(Available data)

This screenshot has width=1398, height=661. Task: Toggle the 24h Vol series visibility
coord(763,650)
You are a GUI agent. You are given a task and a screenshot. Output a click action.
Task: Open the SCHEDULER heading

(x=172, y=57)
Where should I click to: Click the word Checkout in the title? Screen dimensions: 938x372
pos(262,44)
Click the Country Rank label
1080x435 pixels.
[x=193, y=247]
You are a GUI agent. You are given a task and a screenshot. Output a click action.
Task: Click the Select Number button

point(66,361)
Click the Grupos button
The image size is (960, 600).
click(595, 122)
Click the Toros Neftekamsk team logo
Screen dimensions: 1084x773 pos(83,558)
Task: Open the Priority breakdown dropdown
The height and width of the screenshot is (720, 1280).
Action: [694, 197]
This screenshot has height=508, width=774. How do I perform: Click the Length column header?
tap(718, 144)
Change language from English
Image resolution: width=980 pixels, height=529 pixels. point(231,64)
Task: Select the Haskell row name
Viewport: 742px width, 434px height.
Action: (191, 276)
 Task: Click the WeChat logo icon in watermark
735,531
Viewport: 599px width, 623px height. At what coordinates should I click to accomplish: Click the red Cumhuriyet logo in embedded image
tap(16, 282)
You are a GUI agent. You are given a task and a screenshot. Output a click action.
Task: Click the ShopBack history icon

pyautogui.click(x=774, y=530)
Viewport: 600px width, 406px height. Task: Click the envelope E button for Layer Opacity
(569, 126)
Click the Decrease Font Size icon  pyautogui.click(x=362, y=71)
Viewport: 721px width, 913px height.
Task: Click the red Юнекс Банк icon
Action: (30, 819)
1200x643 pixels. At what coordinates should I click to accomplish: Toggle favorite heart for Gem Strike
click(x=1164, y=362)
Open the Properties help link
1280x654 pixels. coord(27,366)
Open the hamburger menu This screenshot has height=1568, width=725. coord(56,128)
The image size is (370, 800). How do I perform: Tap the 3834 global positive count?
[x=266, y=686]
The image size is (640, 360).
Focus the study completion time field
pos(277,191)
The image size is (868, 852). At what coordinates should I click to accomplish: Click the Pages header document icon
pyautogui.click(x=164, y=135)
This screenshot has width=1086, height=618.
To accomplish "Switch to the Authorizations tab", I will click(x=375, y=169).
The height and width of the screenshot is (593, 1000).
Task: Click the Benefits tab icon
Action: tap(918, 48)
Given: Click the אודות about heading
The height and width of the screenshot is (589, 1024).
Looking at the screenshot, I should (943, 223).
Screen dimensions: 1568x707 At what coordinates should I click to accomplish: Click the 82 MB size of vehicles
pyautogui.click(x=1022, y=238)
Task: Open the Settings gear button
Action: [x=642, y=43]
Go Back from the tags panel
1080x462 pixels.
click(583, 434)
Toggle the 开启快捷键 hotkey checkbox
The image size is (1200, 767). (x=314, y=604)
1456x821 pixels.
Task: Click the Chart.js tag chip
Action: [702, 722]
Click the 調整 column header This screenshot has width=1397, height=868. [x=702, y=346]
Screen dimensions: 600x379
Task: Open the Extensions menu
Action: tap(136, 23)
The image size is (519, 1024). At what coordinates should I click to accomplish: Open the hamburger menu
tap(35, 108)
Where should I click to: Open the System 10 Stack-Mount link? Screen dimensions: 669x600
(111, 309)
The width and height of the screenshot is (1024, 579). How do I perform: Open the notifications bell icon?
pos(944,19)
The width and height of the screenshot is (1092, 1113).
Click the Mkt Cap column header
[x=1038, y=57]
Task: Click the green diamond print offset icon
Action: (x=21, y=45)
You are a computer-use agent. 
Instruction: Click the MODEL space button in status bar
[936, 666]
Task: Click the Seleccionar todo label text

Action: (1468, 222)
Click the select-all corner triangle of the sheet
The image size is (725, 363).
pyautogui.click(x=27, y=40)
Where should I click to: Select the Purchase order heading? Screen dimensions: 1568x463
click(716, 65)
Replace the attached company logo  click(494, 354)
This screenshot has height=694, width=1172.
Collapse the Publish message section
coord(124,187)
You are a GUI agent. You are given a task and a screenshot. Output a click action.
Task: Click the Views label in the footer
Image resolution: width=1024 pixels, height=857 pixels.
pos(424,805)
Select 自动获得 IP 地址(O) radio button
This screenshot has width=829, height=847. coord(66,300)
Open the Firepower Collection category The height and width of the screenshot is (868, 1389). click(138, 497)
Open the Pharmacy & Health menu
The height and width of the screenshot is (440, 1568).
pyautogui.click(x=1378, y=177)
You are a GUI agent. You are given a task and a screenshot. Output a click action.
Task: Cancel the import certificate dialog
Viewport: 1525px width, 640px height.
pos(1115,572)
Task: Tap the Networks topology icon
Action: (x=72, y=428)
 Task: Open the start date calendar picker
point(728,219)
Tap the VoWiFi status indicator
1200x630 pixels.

(End Available data)

_What you should do:_
None of the records may be left out; each is to be restated exactly.

_Written reply:_
This screenshot has width=1398, height=661. Task: Toggle the 24h Vol series visibility
coord(763,650)
You are a GUI agent. You are given a task and a screenshot. Output a click action.
Task: Open the SCHEDULER heading

(x=172, y=57)
Where should I click to: Click the word Checkout in the title? Screen dimensions: 938x372
pos(262,44)
Click the Country Rank label
1080x435 pixels.
[x=193, y=247]
You are a GUI agent. You are given a task and a screenshot. Output a click action.
Task: Click the Select Number button

point(66,361)
Click the Grupos button
The image size is (960, 600).
click(595, 122)
Click the Toros Neftekamsk team logo
Screen dimensions: 1084x773 pos(83,558)
Task: Open the Priority breakdown dropdown
The height and width of the screenshot is (720, 1280).
Action: [694, 197]
This screenshot has height=508, width=774. How do I perform: Click the Length column header?
tap(718, 144)
Change language from English
Image resolution: width=980 pixels, height=529 pixels. point(231,64)
Task: Select the Haskell row name
Viewport: 742px width, 434px height.
Action: (191, 276)
 Task: Click the WeChat logo icon in watermark
735,531
Viewport: 599px width, 623px height. At what coordinates should I click to accomplish: Click the red Cumhuriyet logo in embedded image
tap(16, 282)
You are a GUI agent. You are given a task and a screenshot. Output a click action.
Task: Click the ShopBack history icon

pyautogui.click(x=774, y=530)
Viewport: 600px width, 406px height. Task: Click the envelope E button for Layer Opacity
(569, 126)
Click the Decrease Font Size icon  pyautogui.click(x=362, y=71)
Viewport: 721px width, 913px height.
Task: Click the red Юнекс Банк icon
Action: (30, 819)
1200x643 pixels. At what coordinates should I click to accomplish: Toggle favorite heart for Gem Strike
click(x=1164, y=362)
Open the Properties help link
1280x654 pixels. coord(27,366)
Open the hamburger menu This screenshot has height=1568, width=725. coord(56,128)
The image size is (370, 800). How do I perform: Tap the 3834 global positive count?
[x=266, y=686]
The image size is (640, 360).
Focus the study completion time field
pos(277,191)
The image size is (868, 852). At what coordinates should I click to accomplish: Click the Pages header document icon
pyautogui.click(x=164, y=135)
This screenshot has width=1086, height=618.
To accomplish "Switch to the Authorizations tab", I will click(x=375, y=169).
The height and width of the screenshot is (593, 1000).
Task: Click the Benefits tab icon
Action: tap(918, 48)
Given: Click the אודות about heading
The height and width of the screenshot is (589, 1024).
Looking at the screenshot, I should (943, 223).
Screen dimensions: 1568x707 At what coordinates should I click to accomplish: Click the 82 MB size of vehicles
pyautogui.click(x=1022, y=238)
Task: Open the Settings gear button
Action: [x=642, y=43]
Go Back from the tags panel
1080x462 pixels.
click(583, 434)
Toggle the 开启快捷键 hotkey checkbox
The image size is (1200, 767). (x=314, y=604)
1456x821 pixels.
Task: Click the Chart.js tag chip
Action: [702, 722]
Click the 調整 column header This screenshot has width=1397, height=868. [x=702, y=346]
Screen dimensions: 600x379
Task: Open the Extensions menu
Action: tap(136, 23)
The image size is (519, 1024). At what coordinates should I click to accomplish: Open the hamburger menu
tap(35, 108)
Where should I click to: Open the System 10 Stack-Mount link? Screen dimensions: 669x600
(111, 309)
The width and height of the screenshot is (1024, 579). How do I perform: Open the notifications bell icon?
pos(944,19)
The width and height of the screenshot is (1092, 1113).
Click the Mkt Cap column header
[x=1038, y=57]
Task: Click the green diamond print offset icon
Action: (x=21, y=45)
You are a computer-use agent. 
Instruction: Click the MODEL space button in status bar
[936, 666]
Task: Click the Seleccionar todo label text

Action: (1468, 222)
Click the select-all corner triangle of the sheet
The image size is (725, 363).
pyautogui.click(x=27, y=40)
Where should I click to: Select the Purchase order heading? Screen dimensions: 1568x463
click(716, 65)
Replace the attached company logo  click(494, 354)
This screenshot has height=694, width=1172.
Collapse the Publish message section
coord(124,187)
You are a GUI agent. You are given a task and a screenshot. Output a click action.
Task: Click the Views label in the footer
Image resolution: width=1024 pixels, height=857 pixels.
pos(424,805)
Select 自动获得 IP 地址(O) radio button
This screenshot has width=829, height=847. coord(66,300)
Open the Firepower Collection category The height and width of the screenshot is (868, 1389). click(138, 497)
Open the Pharmacy & Health menu
The height and width of the screenshot is (440, 1568).
pyautogui.click(x=1378, y=177)
You are a GUI agent. You are given a task and a screenshot. Output a click action.
Task: Cancel the import certificate dialog
Viewport: 1525px width, 640px height.
pos(1115,572)
Task: Tap the Networks topology icon
Action: (x=72, y=428)
 Task: Open the start date calendar picker
point(728,219)
Tap the VoWiFi status indicator
1200x630 pixels.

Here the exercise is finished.